== WORK REQUEST ==
Please give the count of lines below with the string "screenshot" in them, and no other words.

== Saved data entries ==
*-*-*
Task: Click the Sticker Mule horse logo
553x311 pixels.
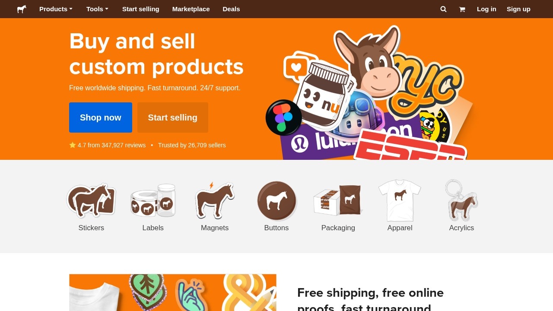Action: coord(22,9)
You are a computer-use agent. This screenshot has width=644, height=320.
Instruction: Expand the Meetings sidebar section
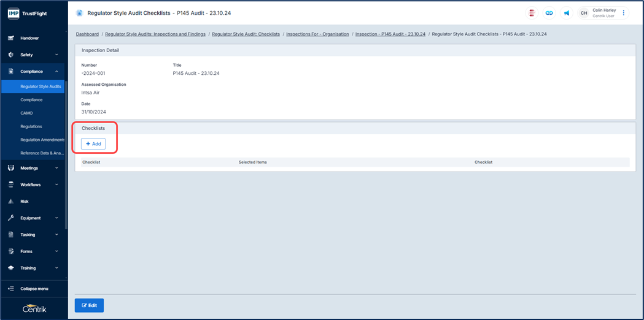coord(56,168)
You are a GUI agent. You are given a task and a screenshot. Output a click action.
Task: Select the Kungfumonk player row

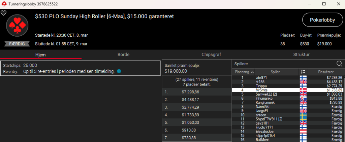pyautogui.click(x=264, y=102)
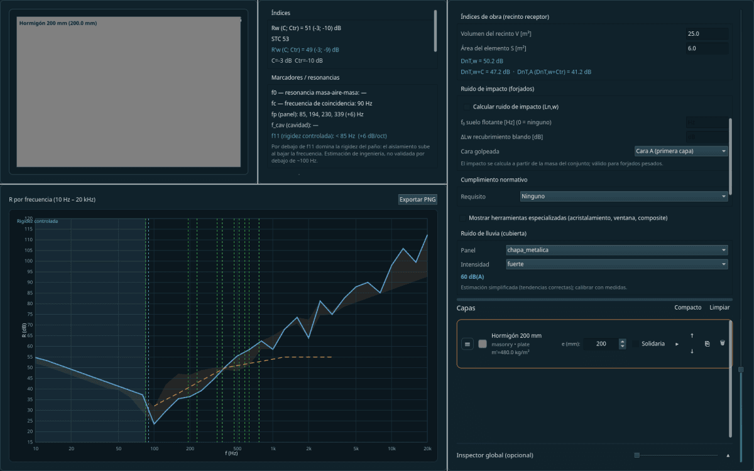
Task: Click Compacto in Capas header
Action: coord(687,308)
*-*-*
== SOLUTION TO THIS PROBLEM ==
2